:: OBJECTIVE ::
Copy every item in the data listing below word for word, keeping each line unchanged.

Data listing
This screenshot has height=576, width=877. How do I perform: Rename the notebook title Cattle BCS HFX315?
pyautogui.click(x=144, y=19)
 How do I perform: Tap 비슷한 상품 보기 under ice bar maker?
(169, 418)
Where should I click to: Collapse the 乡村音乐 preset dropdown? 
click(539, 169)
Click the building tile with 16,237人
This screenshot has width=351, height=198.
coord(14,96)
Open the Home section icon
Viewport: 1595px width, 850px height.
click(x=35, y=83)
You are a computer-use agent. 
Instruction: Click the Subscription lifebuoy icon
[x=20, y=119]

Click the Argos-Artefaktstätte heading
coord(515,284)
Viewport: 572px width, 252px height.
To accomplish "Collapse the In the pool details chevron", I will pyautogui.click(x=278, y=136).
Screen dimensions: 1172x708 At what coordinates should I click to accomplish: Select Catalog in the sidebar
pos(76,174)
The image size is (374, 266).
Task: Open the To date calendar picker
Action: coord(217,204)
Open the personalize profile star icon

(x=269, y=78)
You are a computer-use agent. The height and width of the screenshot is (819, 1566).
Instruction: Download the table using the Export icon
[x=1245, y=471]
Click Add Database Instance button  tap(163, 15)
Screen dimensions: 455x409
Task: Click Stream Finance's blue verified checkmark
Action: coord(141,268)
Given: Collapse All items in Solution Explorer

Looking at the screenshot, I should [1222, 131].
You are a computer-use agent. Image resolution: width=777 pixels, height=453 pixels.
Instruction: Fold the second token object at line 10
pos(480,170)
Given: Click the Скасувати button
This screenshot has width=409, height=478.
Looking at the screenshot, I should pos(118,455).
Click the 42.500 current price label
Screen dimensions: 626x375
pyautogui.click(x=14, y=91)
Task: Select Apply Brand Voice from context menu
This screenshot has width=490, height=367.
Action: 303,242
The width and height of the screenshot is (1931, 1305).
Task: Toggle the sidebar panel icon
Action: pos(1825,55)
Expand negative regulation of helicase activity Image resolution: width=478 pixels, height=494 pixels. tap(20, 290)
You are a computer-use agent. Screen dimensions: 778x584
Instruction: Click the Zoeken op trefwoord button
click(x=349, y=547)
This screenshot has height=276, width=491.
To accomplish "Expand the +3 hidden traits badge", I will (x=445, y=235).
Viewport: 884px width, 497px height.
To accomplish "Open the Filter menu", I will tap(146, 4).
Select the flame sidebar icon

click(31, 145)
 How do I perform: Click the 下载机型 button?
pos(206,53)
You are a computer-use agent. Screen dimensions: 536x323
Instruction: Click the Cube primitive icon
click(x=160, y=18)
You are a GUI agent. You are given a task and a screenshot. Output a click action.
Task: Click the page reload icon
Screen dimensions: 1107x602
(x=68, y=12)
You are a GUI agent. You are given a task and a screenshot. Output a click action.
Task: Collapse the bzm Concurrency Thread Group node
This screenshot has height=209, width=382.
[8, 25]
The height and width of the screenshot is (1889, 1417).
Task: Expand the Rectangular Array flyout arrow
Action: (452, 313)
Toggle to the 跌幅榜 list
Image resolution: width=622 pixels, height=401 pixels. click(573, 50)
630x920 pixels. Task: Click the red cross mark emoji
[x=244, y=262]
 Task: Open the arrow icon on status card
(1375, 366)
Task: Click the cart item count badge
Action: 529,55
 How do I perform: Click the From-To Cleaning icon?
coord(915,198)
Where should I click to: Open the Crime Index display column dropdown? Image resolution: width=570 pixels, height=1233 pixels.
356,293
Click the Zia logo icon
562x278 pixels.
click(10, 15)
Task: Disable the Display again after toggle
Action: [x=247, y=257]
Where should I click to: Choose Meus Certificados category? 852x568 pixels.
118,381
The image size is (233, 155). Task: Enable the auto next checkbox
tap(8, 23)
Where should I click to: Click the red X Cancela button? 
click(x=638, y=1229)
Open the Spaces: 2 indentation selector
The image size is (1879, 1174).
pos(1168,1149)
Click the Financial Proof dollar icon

:: FULL ANSWER ::
This screenshot has height=576, width=877. How do I perform: Rename the notebook title Cattle BCS HFX315?
pyautogui.click(x=144, y=19)
 How do I perform: Tap 비슷한 상품 보기 under ice bar maker?
(169, 418)
Where should I click to: Collapse the 乡村音乐 preset dropdown? 
click(539, 169)
Click the building tile with 16,237人
This screenshot has width=351, height=198.
coord(14,96)
Open the Home section icon
Viewport: 1595px width, 850px height.
click(x=35, y=83)
You are a computer-use agent. 
Instruction: Click the Subscription lifebuoy icon
[x=20, y=119]

Click the Argos-Artefaktstätte heading
coord(515,284)
Viewport: 572px width, 252px height.
To accomplish "Collapse the In the pool details chevron", I will pyautogui.click(x=278, y=136).
Screen dimensions: 1172x708 At what coordinates should I click to accomplish: Select Catalog in the sidebar
pos(76,174)
The image size is (374, 266).
Task: Open the To date calendar picker
Action: coord(217,204)
Open the personalize profile star icon

(x=269, y=78)
You are a computer-use agent. The height and width of the screenshot is (819, 1566).
Instruction: Download the table using the Export icon
[x=1245, y=471]
Click Add Database Instance button  tap(163, 15)
Screen dimensions: 455x409
Task: Click Stream Finance's blue verified checkmark
Action: coord(141,268)
Given: Collapse All items in Solution Explorer

Looking at the screenshot, I should [1222, 131].
You are a computer-use agent. Image resolution: width=777 pixels, height=453 pixels.
Instruction: Fold the second token object at line 10
pos(480,170)
Given: Click the Скасувати button
This screenshot has width=409, height=478.
Looking at the screenshot, I should pos(118,455).
Click the 42.500 current price label
Screen dimensions: 626x375
pyautogui.click(x=14, y=91)
Task: Select Apply Brand Voice from context menu
This screenshot has width=490, height=367.
Action: 303,242
The width and height of the screenshot is (1931, 1305).
Task: Toggle the sidebar panel icon
Action: pos(1825,55)
Expand negative regulation of helicase activity Image resolution: width=478 pixels, height=494 pixels. tap(20, 290)
You are a computer-use agent. Screen dimensions: 778x584
Instruction: Click the Zoeken op trefwoord button
click(x=349, y=547)
This screenshot has height=276, width=491.
To accomplish "Expand the +3 hidden traits badge", I will (x=445, y=235).
Viewport: 884px width, 497px height.
To accomplish "Open the Filter menu", I will tap(146, 4).
Select the flame sidebar icon

click(31, 145)
 How do I perform: Click the 下载机型 button?
pos(206,53)
You are a computer-use agent. Screen dimensions: 536x323
Instruction: Click the Cube primitive icon
click(x=160, y=18)
You are a GUI agent. You are given a task and a screenshot. Output a click action.
Task: Click the page reload icon
Screen dimensions: 1107x602
(x=68, y=12)
You are a GUI agent. You are given a task and a screenshot. Output a click action.
Task: Collapse the bzm Concurrency Thread Group node
This screenshot has height=209, width=382.
[8, 25]
The height and width of the screenshot is (1889, 1417).
Task: Expand the Rectangular Array flyout arrow
Action: (452, 313)
Toggle to the 跌幅榜 list
Image resolution: width=622 pixels, height=401 pixels. click(573, 50)
630x920 pixels. Task: Click the red cross mark emoji
[x=244, y=262]
 Task: Open the arrow icon on status card
(1375, 366)
Task: Click the cart item count badge
Action: 529,55
 How do I perform: Click the From-To Cleaning icon?
coord(915,198)
Where should I click to: Open the Crime Index display column dropdown? Image resolution: width=570 pixels, height=1233 pixels.
356,293
Click the Zia logo icon
562x278 pixels.
click(10, 15)
Task: Disable the Display again after toggle
Action: [x=247, y=257]
Where should I click to: Choose Meus Certificados category? 852x568 pixels.
118,381
The image size is (233, 155). Task: Enable the auto next checkbox
tap(8, 23)
Where should I click to: Click the red X Cancela button? 
click(x=638, y=1229)
Open the Spaces: 2 indentation selector
The image size is (1879, 1174).
pos(1168,1149)
Click the Financial Proof dollar icon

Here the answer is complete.